SHORT PROBLEM:
Copy the entries word for word, from the first line up to and including the line with "Action: pyautogui.click(x=90, y=96)". Leave the pictures out of your copy.

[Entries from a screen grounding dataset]
═══
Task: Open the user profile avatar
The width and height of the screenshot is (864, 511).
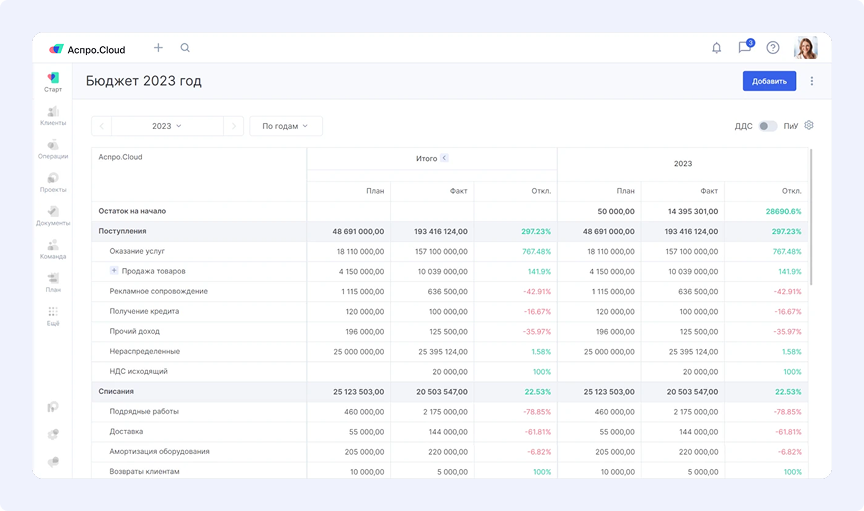Action: tap(805, 48)
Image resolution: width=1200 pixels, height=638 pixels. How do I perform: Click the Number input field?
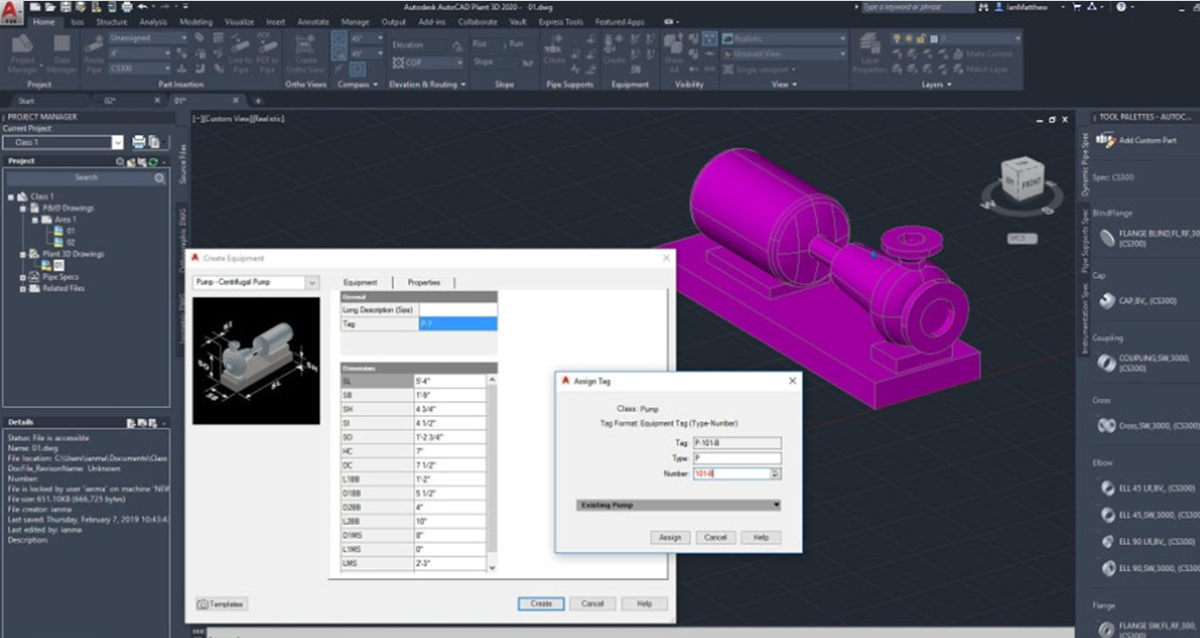click(732, 473)
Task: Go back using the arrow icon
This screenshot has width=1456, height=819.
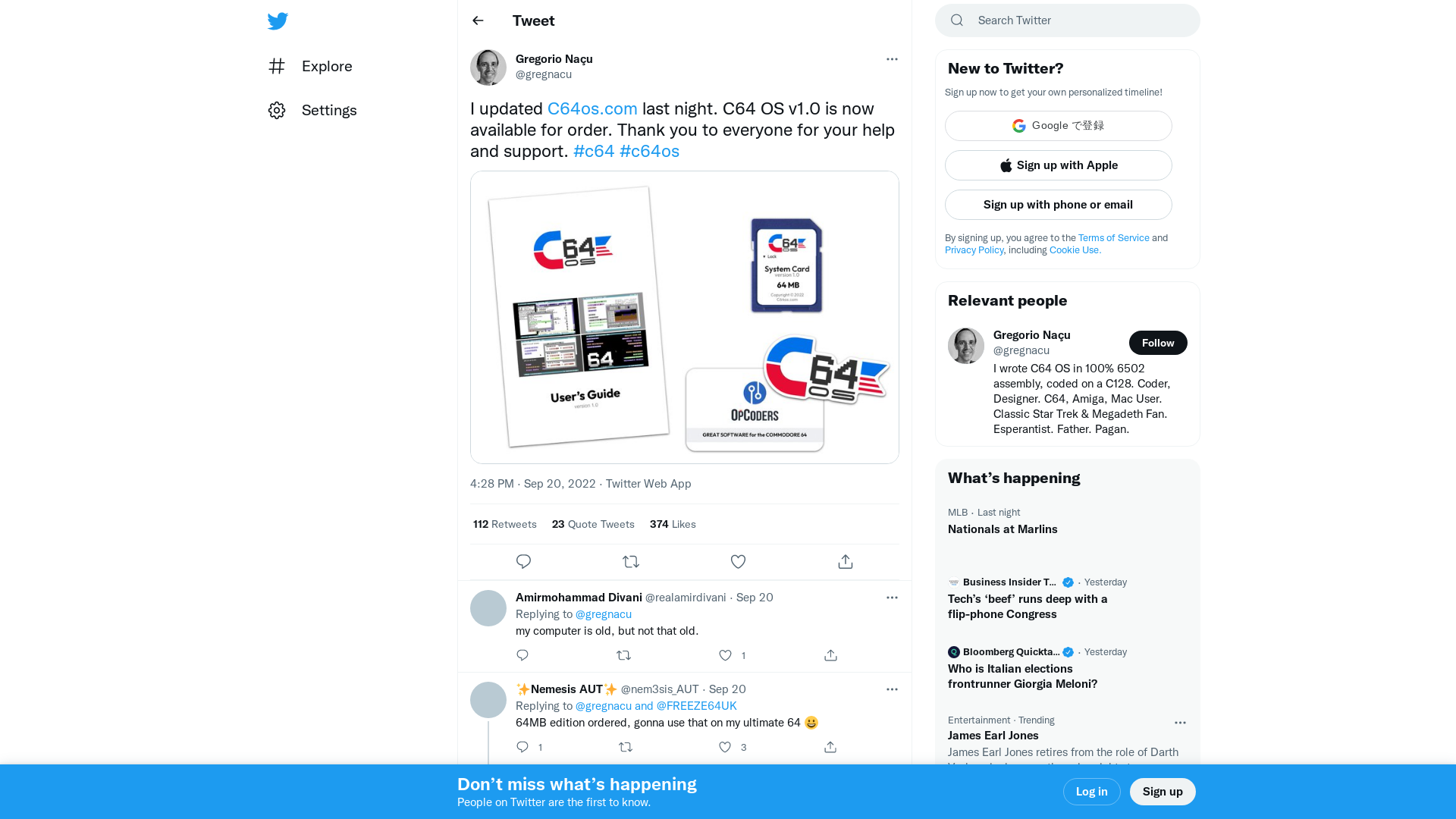Action: 478,20
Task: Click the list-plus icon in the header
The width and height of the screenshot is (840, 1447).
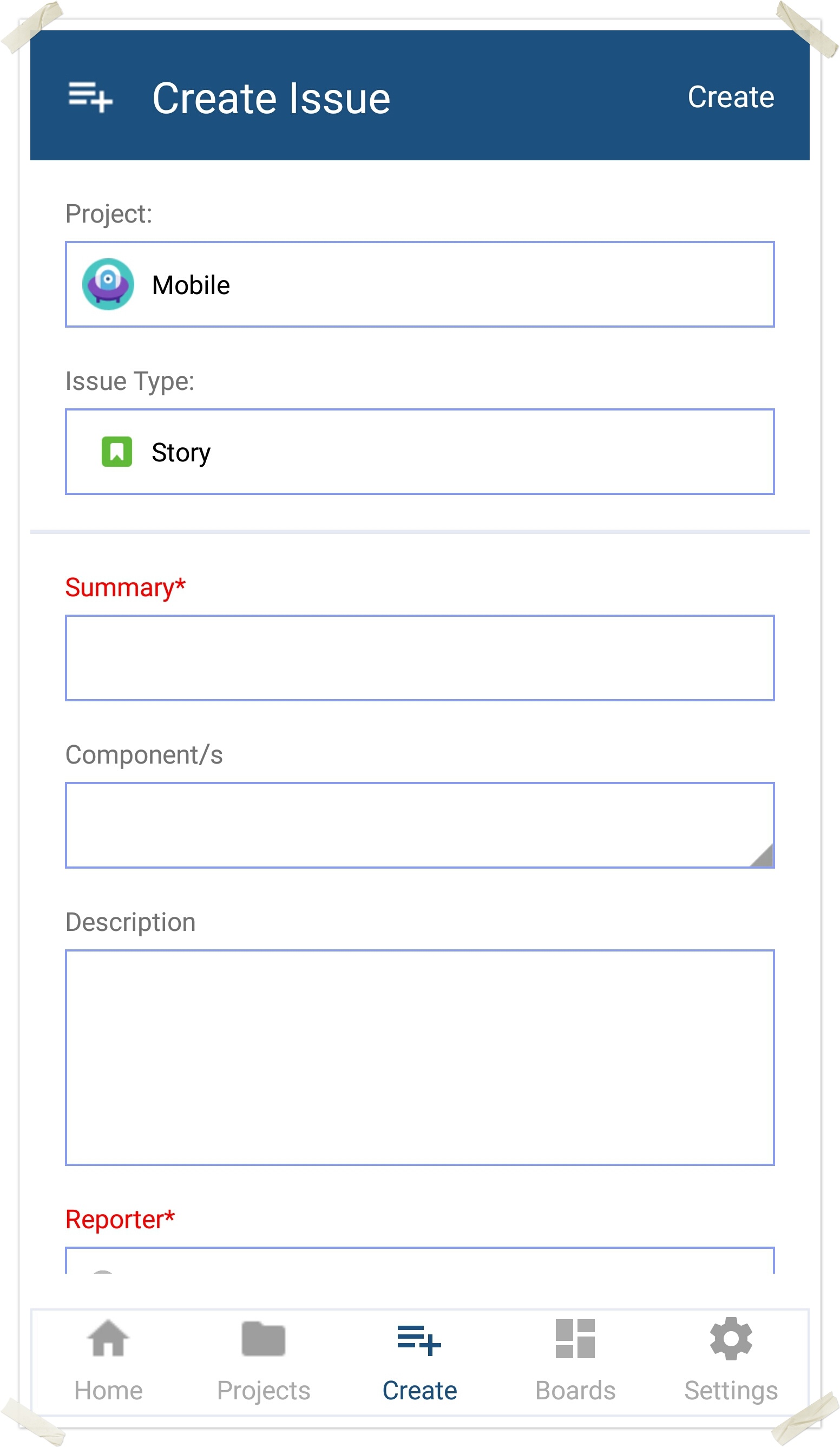Action: pyautogui.click(x=90, y=96)
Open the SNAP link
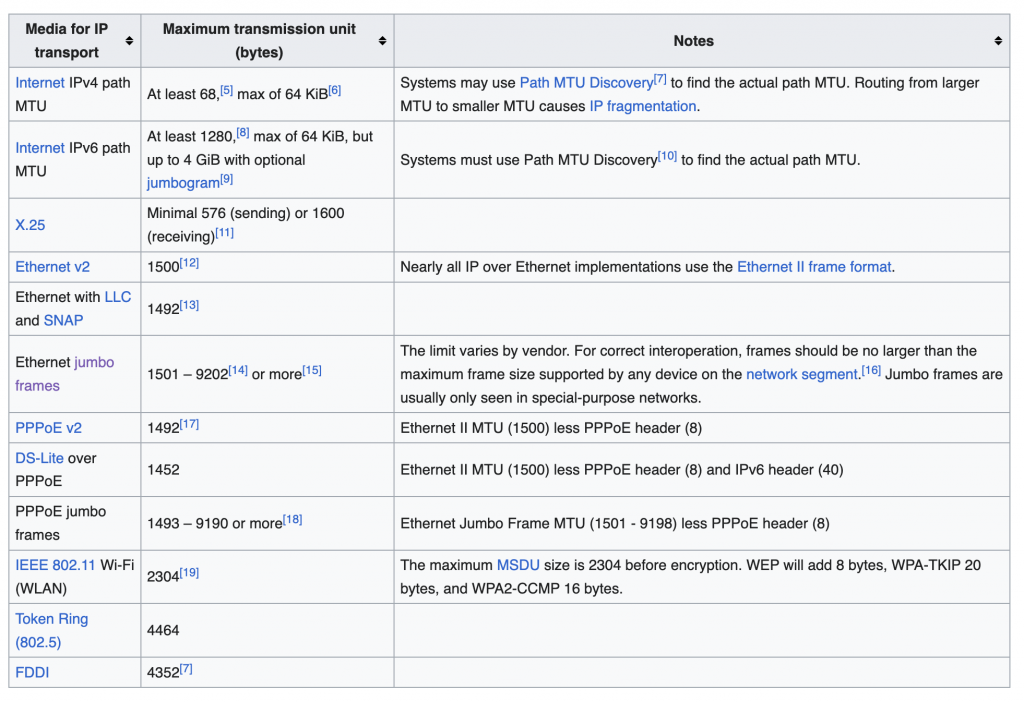The height and width of the screenshot is (702, 1024). point(63,320)
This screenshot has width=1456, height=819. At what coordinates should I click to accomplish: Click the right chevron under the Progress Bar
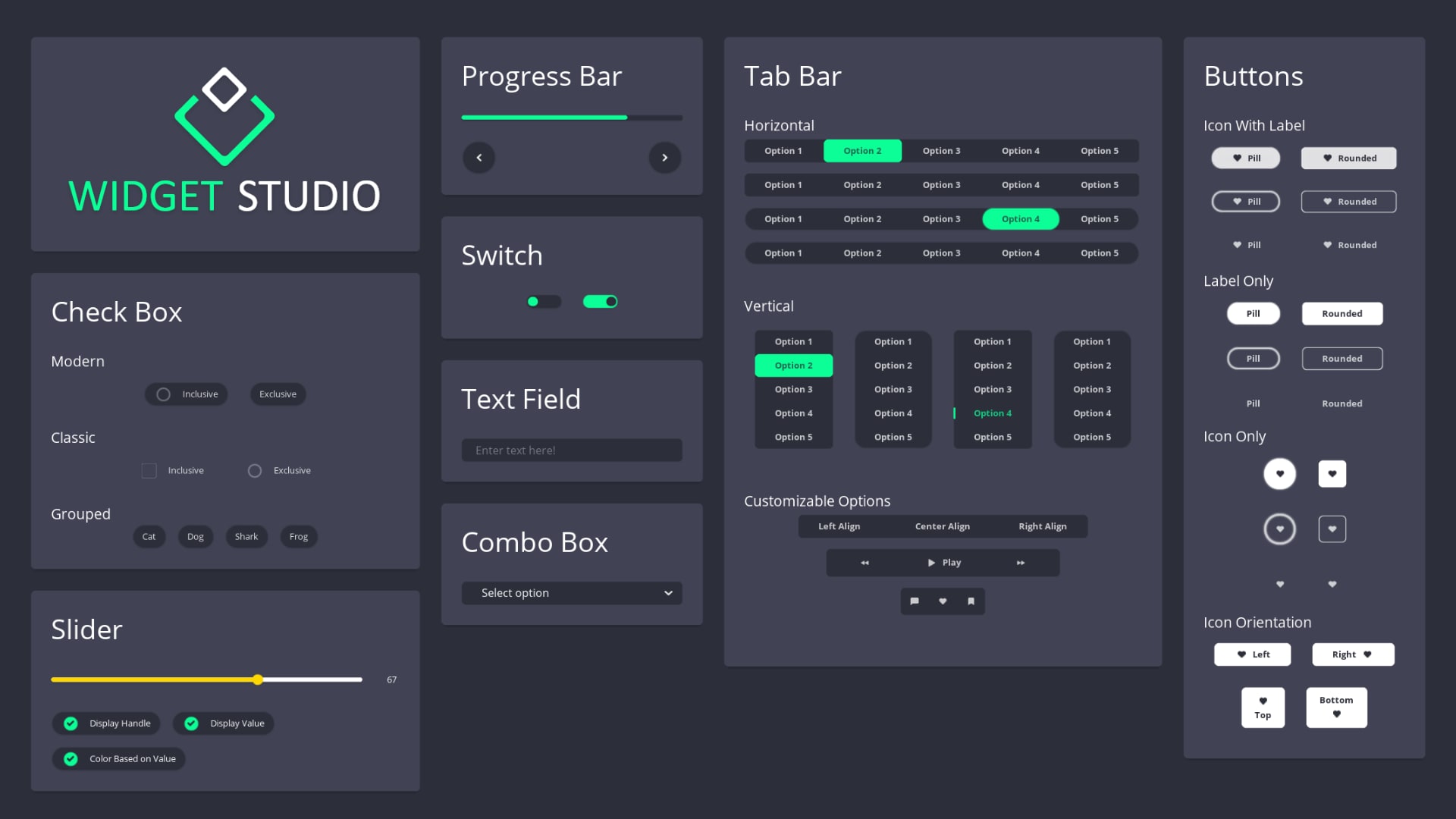click(665, 158)
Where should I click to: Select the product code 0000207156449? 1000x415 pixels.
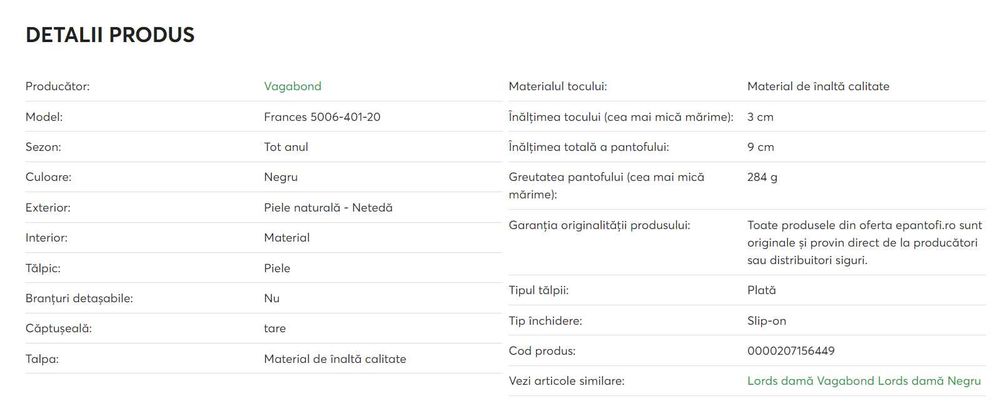coord(791,351)

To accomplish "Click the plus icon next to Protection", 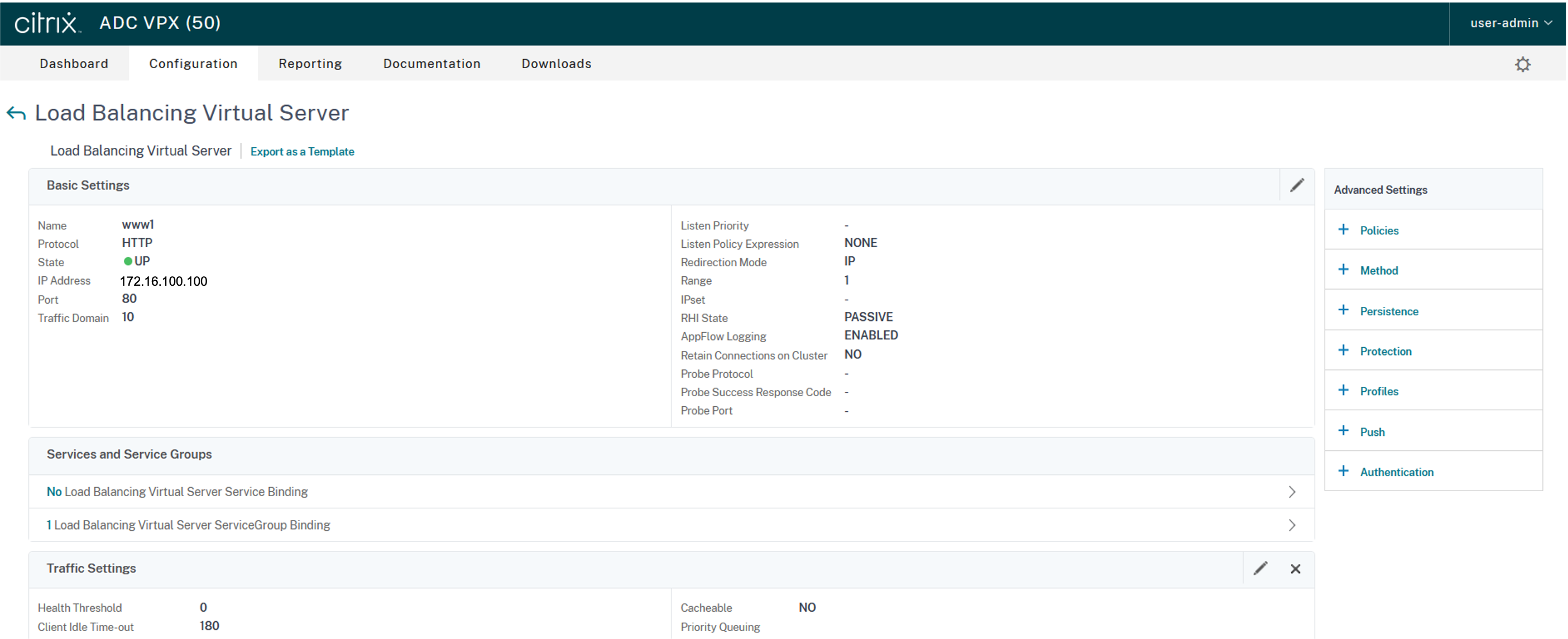I will point(1344,350).
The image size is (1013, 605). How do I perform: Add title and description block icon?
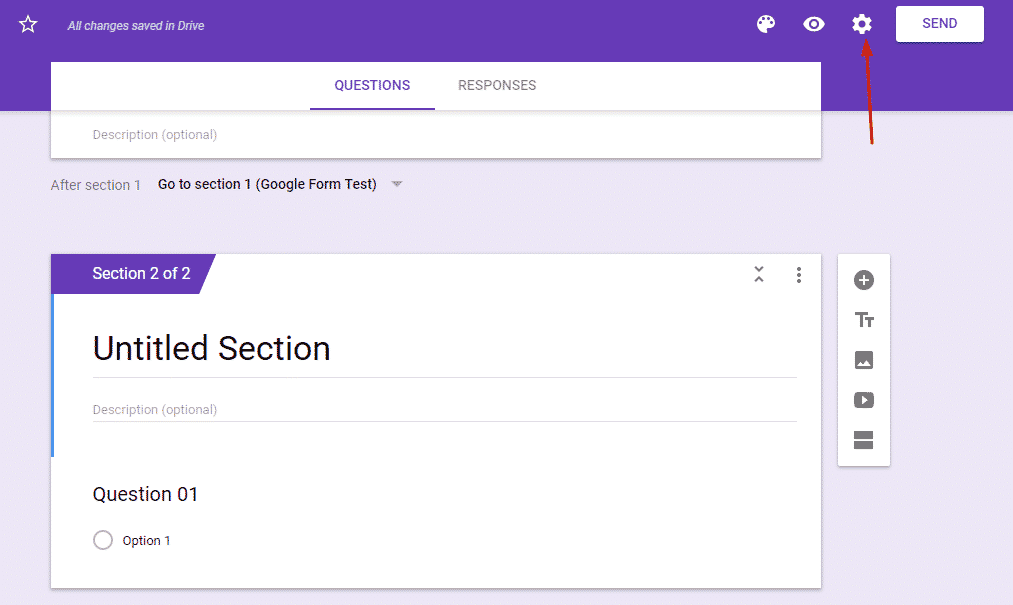point(864,320)
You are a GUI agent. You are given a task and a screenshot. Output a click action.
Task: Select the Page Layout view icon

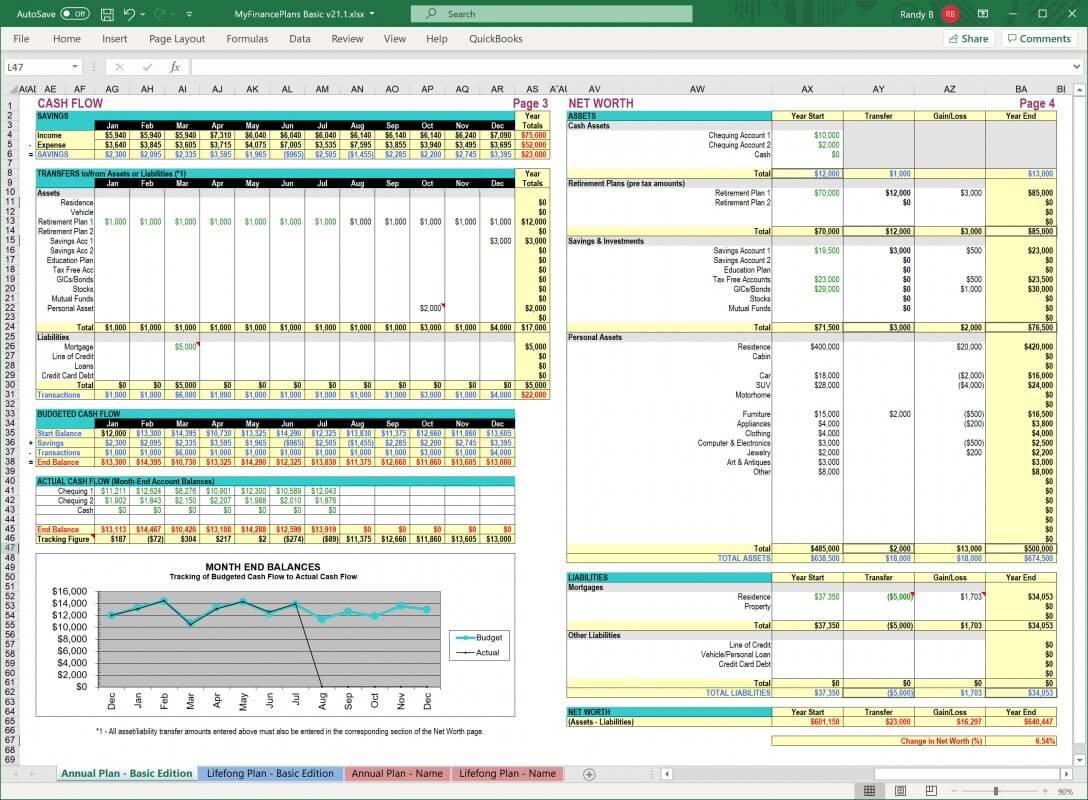pyautogui.click(x=901, y=790)

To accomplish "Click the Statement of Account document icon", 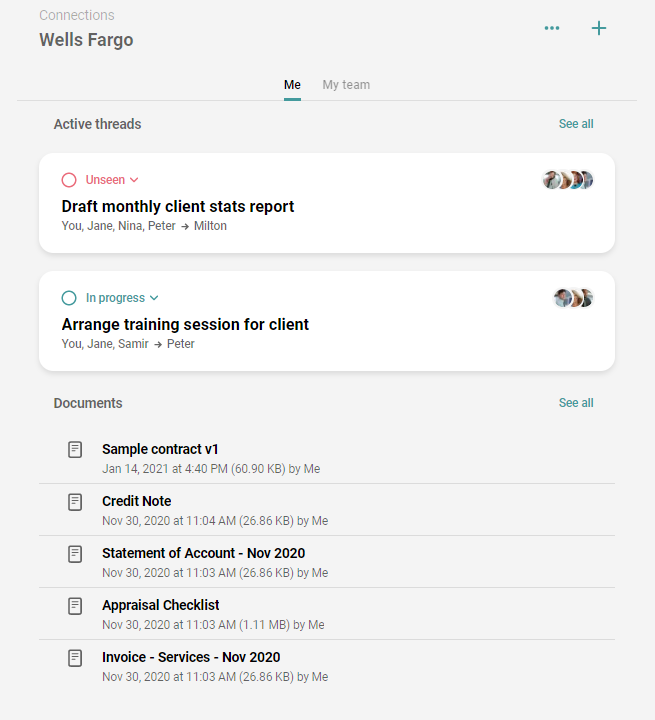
═══
RESULT OF THIS EXERCISE:
Task: Open the user profile avatar
The width and height of the screenshot is (864, 511).
Action: tap(805, 48)
Image resolution: width=1200 pixels, height=638 pixels. How do I perform: Click the Number input field?
click(732, 473)
Task: Go back using the arrow icon
This screenshot has width=1456, height=819.
Action: 478,20
Task: Click the list-plus icon in the header
The width and height of the screenshot is (840, 1447).
Action: pyautogui.click(x=90, y=96)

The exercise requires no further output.